Selection of Immunotherapy Doublet Regimens for Patients With Unresectable HCC

Immunotherapy-based doublet regimens have become essential first-line treatment for people with unresectable hepatocellular carcinoma (HCC) who are candidates for such therapy. Yarchoan stresses that providers must offer these regimens rather than continuing to prescribe tyrosine kinase inhibitors alone, which have inferior survival outcomes and more adverse effects. The challenge lies in selecting among 3 approved options—atezolizumab-bevacizumab, durvalumab-tremelimumab, and nivolumab-ipilimumab—without head-to-head trial data to guide decisions.
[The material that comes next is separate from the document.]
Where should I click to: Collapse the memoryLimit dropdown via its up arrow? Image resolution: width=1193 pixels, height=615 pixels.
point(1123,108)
Each regimen has distinct strengths. Atezolizumab-bevacizumab offers excellent disease control rates by combining 2 therapeutic modalities: anti-VEGF therapy and checkpoint inhibition. The dual checkpoint inhibitor regimens (durvalumab-tremelimumab and nivolumab-ipilimumab) demonstrate a tail on the curve—durable complete responses suggesting potential cures for some patients, likely attributable to anti-CTLA4 therapy. Nivolumab-ipilimumab shows the most encouraging top-line data with the longest median overall survival, highest response rate (36%), and longest median duration of response (over 30 months). However, this efficacy comes with nearly 30% grade 3 to 4 immune-related adverse events.

Clinical decision-making requires individualized assessment. Amit Mahipal, MD,agrees that mechanistically, adding anti-CTLA4 to checkpoint inhibitors should enhance long-term survival compared with combining with VEGF inhibition alone. Trial populations typically included fitter patients than those seen in routine practice, making real-world toxicity management crucial. All 3 regimens have important roles, and clinicians managing HCC should be familiar with each option to match the appropriate therapy to individual patient circumstances, tumor characteristics, and treatment goals.